_WORK INSTRUCTION A:_
Do these statements agree with the Authority review? For each, answer yes or no and quote the words of the review that decide it. (i) Authority is told in the first person by the biologist. (ii) Grace is the assistant director. (iii) Authority centers on exploring deep within Area X.
_WORK INSTRUCTION B:_
In one to three sentences, explain why the Authority review says the Southern Reach is as weird and off-kilter as Area X.
_WORK INSTRUCTION C:_
Pick up the Authority review after its last sentence and keep writing it.

_EXCERPTED TEXT:_
##########

Book 2 of the Southern Reach trilogy changes gears, switching from the first person perspective of the biologist to third person and switching between several characters, though focusing primarily on John “Control” Rodriguez, the newly-appointed erstwhile director of the Southern Reach. While Annihilation explores deep within Area X itself, Authority focuses on the organization investigating the area.
Perhaps not surprisingly, much of the Southern Reach is as weird and off-kilter as Area X itself, the product of 30 years of mostly fruitless efforts to reveal its mysteries, along with the after-effects of excursions both official and unauthorized.
VanderMeer peels back the layers here, and where Annihilation is steeped in mystery and things out of reach, here things are a lot more pointed, right down to nearly every character having an ironic name. Control is rarely seen to be in any kind of control. The assistant director, Grace, is cold and ruthless. Severance, Control’s mother, is…well, you get the idea.

##########

_RECORDS:_
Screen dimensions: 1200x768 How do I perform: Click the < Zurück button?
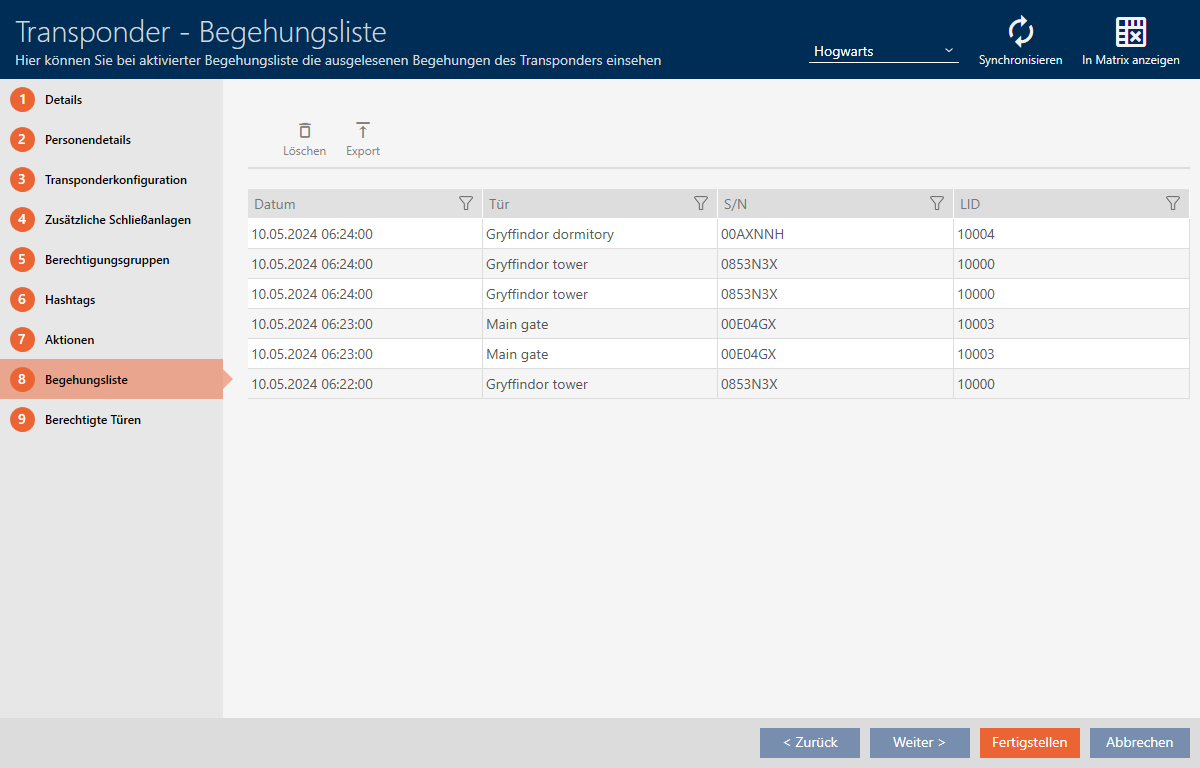[809, 743]
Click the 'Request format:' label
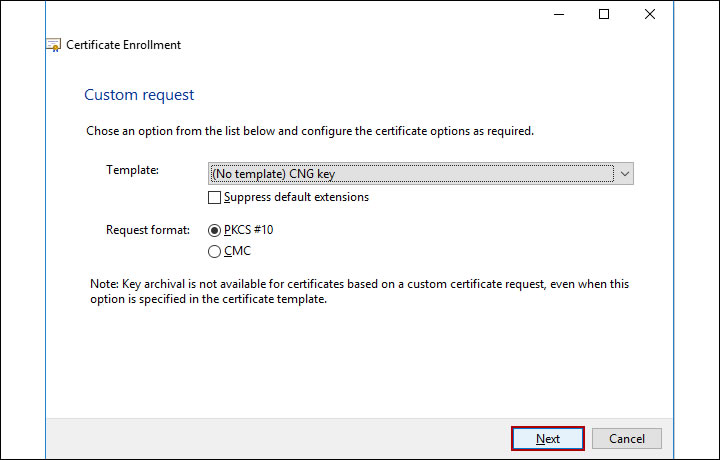 pyautogui.click(x=147, y=230)
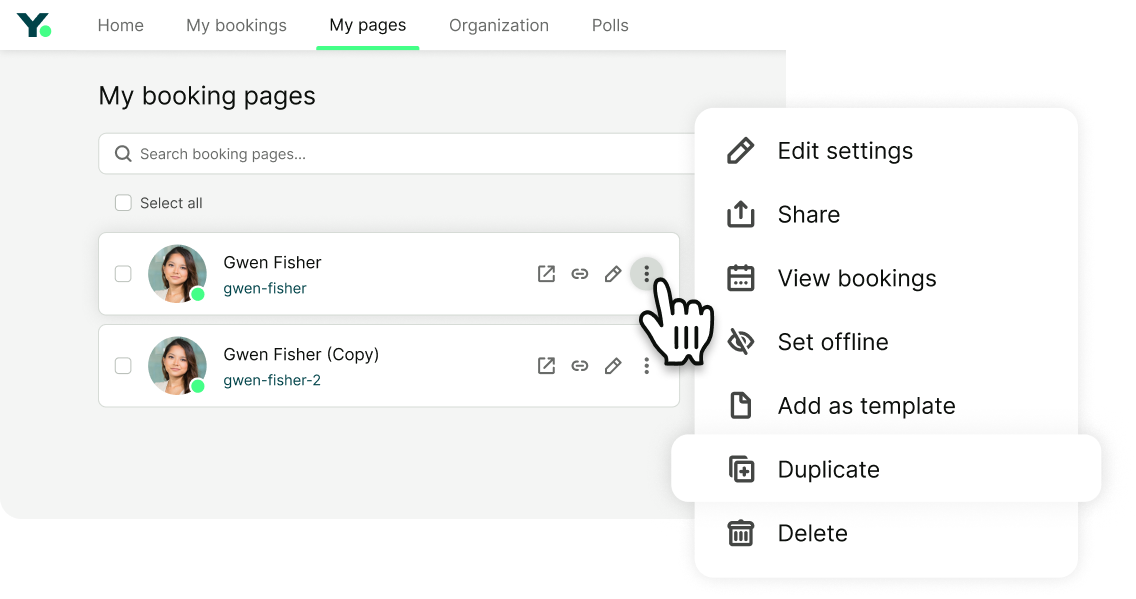The height and width of the screenshot is (599, 1136).
Task: Choose Duplicate in the context menu
Action: click(828, 468)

##########

_TASK RESULT A:_
(i) No: "switching from the first person perspective of the biologist to third person"
(ii) Yes: "The assistant director, Grace, is cold and ruthless."
(iii) No: "Authority focuses on the organization investigating the area."

_TASK RESULT B:_
The Southern Reach has spent 30 years on mostly fruitless efforts to reveal the mysteries of Area X. It also carries the after-effects of both official and unauthorized excursions.

_TASK RESULT C:_
The strength of this book, for me, comes in two parts. One is the interaction between Control and the biologist (referred to here as Ghost Bird, a name originally applied to her by her late husband) as he tries to wrestle information from her and comes to sympathize with her instead, the other being the increasingly frustrating attempts to understand or, well, control, what is happening in Area X, coupled with the feeling that it could get a lot worse without any notice.
The book ends on another cliffhanger, with the fate of the biologist and Control seemingly intertwined.